Je repousse les liasses devant moi, embrasse le livre comme de coutume et je m’étire. J’ai remarqué que plus j’allais au lit tôt, plus j’étais fatigué. Habitué des sorties nocturnes, je supporte mal l’oisiveté des soirées casanières, alors j’enchaîne les bâillements.

Au moment de dormir, l’image du petit défile sous mes yeux. Je me retourne à de nombreuses reprises dans mon lit.

La journée suivante se déroule calmement. Le travail doit être exécuté en fin d’après-midi et pour une fois, je n’ai pas à me déplacer trop loin. Une centaine de kilomètres aller-retour au maximum et vers vingt et une heures je pourrai aller jouer. Les jeux sont pour moi une source d’adrénaline. Ils sont ma drogue, même si souvent je cède au démon du cannabis. Les aléas du hasard me procurent d’autres sensations, plus puissantes. Je pratique principalement le Chemin de Fer, variante du Baccarat. Je connais toutes les tables clandestines de Gironde et ne fréquente que très rarement les casinos. Le poker a également mes faveurs, mais là, mes pertes sont souvent plus conséquentes. Je ne m’y risque que dans des salles appartenant à mon patron, où je suis connu et où mes passifs ne sont que virtuels. Ils sont honorés pour grande partie par mon employeur et notés scrupuleusement. L’ardoise est conséquente et achète ma dévotion la plus totale. La spirale est infernale, mais grisante. Chaque soir j’espère me racheter, et le plus souvent je rentre au petit matin, vidé de toutes espérances. 

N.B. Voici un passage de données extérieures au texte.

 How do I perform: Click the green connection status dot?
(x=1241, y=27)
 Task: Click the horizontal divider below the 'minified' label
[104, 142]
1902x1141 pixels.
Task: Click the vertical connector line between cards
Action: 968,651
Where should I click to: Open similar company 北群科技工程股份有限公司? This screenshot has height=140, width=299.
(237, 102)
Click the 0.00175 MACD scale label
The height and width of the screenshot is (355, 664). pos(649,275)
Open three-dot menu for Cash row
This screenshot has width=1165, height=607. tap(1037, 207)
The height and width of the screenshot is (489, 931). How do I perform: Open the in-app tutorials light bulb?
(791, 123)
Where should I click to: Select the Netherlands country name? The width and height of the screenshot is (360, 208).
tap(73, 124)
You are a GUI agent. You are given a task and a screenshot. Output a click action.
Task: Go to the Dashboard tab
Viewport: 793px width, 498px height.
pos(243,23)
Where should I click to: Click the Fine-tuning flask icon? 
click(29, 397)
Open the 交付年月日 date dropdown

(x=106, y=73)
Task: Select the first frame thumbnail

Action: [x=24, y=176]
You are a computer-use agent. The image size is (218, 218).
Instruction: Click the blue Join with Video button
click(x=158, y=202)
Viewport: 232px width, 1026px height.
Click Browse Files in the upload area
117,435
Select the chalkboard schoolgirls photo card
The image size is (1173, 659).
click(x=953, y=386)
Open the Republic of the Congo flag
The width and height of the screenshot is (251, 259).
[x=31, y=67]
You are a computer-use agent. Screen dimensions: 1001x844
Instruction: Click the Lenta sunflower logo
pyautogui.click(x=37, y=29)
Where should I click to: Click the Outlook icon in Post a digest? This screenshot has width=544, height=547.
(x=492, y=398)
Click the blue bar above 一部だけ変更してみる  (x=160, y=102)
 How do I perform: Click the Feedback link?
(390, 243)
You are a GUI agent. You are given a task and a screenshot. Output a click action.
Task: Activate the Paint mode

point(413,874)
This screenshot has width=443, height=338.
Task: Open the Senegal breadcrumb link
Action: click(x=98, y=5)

Dimanche, je fêterai mon anniversaire, le trente-cinquième. Chaque année je tente de me fabriquer une journée exceptionnelle, mais elles restent à mon image, ratées et décevantes. Il y a trois ans, je suis parti passer deux jours au Pays basque. Il a plu tout le temps et je n’ai quitté ma chambre d’hôtel que pour aller au commissariat porter plainte pour dégradation de mon véhicule. L’année d’après, je suis allé à Bordeaux assister à une représentation de Giselle, un ballet qui m’avait été chaudement recommandé. Après une demi-heure d’attente, nous avons vu, incrédules, l’ensemble de l’orchestre replier tout le matériel et quitter précipitamment le théâtre. Nous n’avons jamais su l’objet du désaccord, mais la représentation a eu lieu avec une bande-son de mauvaise qualité. Même les danseurs et ballerines avaient perdu leur enthousiasme et je suis parti à l’entracte. L’année dernière, j’ai assuré ; surtout ne pas prendre de risques. J’ai réservé un restaurant réputé, La Cabane à Gujan et tout s’est admirablement déroulé, enfin jusqu’au plat principal. Là, j’ai avalé une arête de poisson et l’on a dû me transporter aux urgences. Le restaurateur a été magnanime, il n’a facturé que la première partie du repas et m’a offert l’apéritif. Il a même eu la délicate attention de me souhaiter un bon anniversaire… malgré tout. Cette année, aller découvrir la planche à voile me tente énormément. Jamais il n’y a eu d’accidents, alors j’ai la sensation que je vais enfin pouvoir passer une belle journée. Le spot n’est pas loin et pourtant je n’ai jamais pratiqué. En souriant, je pense que si un rapatriement sanitaire devait avoir lieu, il ne serait pas long ni compliqué. Il faut tout anticiper !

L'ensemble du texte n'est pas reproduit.